Adrian Thatcher finds strange methodology behind this accusation

The Judas Church: An obsession with sex
Kevin Carey
Sacristy Press £12.99
(978-1-908381-78-1)
Church Times Bookshop £11.69 (Use code CT670 )

THIS is a quirky intrusion into Anglican squabbles about sex. The aim of the book is to "explore" the thesis that the Bible is "more con­cerned with power, wealth, and social and procedural justice than it is with sexual ethics". The thesis is found proved, and the conclusion reached that the Church has betrayed the marginalised and the poor by concentrating dispro­portionately upon sex, when it should have been concerned to a much greater extent with injustice. "Judas handed back the silver and killed himself. We should hand back the silver and do better."

The method adopted in order to explore the thesis is almost bizarre. Carey isolates three broad clusters of issues, "Sexuality and gender" (S), "Power and wealth" (P), and "Procedural justice and mercy'" (J). He then isolates every single instance of each issue in the whole Bible and the Apocrypha (yes, really), categorising each passage with one of the letters, S, P, or J. If they are "relevant" to today's squabbles, they are given a + sign: if they are irrelevant they get a ‒.

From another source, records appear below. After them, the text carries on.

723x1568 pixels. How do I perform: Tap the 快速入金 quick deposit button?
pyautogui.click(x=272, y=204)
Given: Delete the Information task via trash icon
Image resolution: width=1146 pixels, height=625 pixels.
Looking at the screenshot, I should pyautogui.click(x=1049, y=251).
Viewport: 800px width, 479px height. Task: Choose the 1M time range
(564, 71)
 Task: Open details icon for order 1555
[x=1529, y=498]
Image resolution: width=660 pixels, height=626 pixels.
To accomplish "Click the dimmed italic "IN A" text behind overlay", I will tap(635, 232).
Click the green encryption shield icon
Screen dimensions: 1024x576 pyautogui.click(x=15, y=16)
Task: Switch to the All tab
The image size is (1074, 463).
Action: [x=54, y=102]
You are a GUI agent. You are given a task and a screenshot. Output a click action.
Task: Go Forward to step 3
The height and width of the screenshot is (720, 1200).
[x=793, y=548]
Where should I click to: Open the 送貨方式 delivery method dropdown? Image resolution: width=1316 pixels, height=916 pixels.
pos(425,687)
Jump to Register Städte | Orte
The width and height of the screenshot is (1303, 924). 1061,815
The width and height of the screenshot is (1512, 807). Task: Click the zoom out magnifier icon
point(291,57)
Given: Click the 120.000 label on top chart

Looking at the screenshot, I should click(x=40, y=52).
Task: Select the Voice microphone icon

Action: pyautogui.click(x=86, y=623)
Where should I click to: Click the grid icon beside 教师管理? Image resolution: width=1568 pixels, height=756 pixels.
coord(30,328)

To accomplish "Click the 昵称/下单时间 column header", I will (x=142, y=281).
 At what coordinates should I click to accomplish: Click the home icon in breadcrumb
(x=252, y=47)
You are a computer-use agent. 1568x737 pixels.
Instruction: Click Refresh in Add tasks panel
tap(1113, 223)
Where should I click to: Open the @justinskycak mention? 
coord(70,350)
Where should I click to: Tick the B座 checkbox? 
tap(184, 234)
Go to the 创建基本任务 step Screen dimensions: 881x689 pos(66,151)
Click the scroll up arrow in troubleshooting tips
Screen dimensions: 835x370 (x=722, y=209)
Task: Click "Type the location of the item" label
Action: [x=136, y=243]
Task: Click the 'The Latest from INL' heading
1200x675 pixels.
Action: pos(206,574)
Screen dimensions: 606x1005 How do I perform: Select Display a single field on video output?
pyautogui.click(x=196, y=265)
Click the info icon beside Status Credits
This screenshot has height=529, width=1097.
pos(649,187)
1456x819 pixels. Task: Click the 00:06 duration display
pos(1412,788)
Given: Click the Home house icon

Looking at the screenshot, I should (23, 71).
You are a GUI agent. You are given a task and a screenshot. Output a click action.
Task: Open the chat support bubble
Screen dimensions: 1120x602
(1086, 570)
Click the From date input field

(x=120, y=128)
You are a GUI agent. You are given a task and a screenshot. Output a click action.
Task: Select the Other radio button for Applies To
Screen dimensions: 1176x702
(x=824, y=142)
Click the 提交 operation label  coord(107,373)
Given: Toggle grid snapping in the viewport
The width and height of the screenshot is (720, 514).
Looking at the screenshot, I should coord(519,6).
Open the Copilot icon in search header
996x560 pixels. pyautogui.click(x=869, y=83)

Passages about love generally score three times, being included in all categories S, P, and J. The totals add up. For the entire biblical corpus, the total S score is 337, with 199 entries ranked S‒, and 138 ranked S+. P+ adds up to 352, and J+ to 150. The thesis is regarded as supported by the evidence. Small chapters (on Scripture, Tradition, and Experience) find similar emphases on sex to the detriment of the more important issues.

There are huge problems, of course, with the method: the de­­limiting of passages before they are counted; their classification; the assessment of relevance; interpre­tation. The author is irked by the filibustering of conservative attempts to arrive at a credible sexual ethic.

However zany the method, it may convince "those who hold to the principle of sola scriptura" that their emphasis on sex is "dispropor­tion­ate".

Dr Adrian Thatcher is Professor of Applied Theology at the University of Exeter.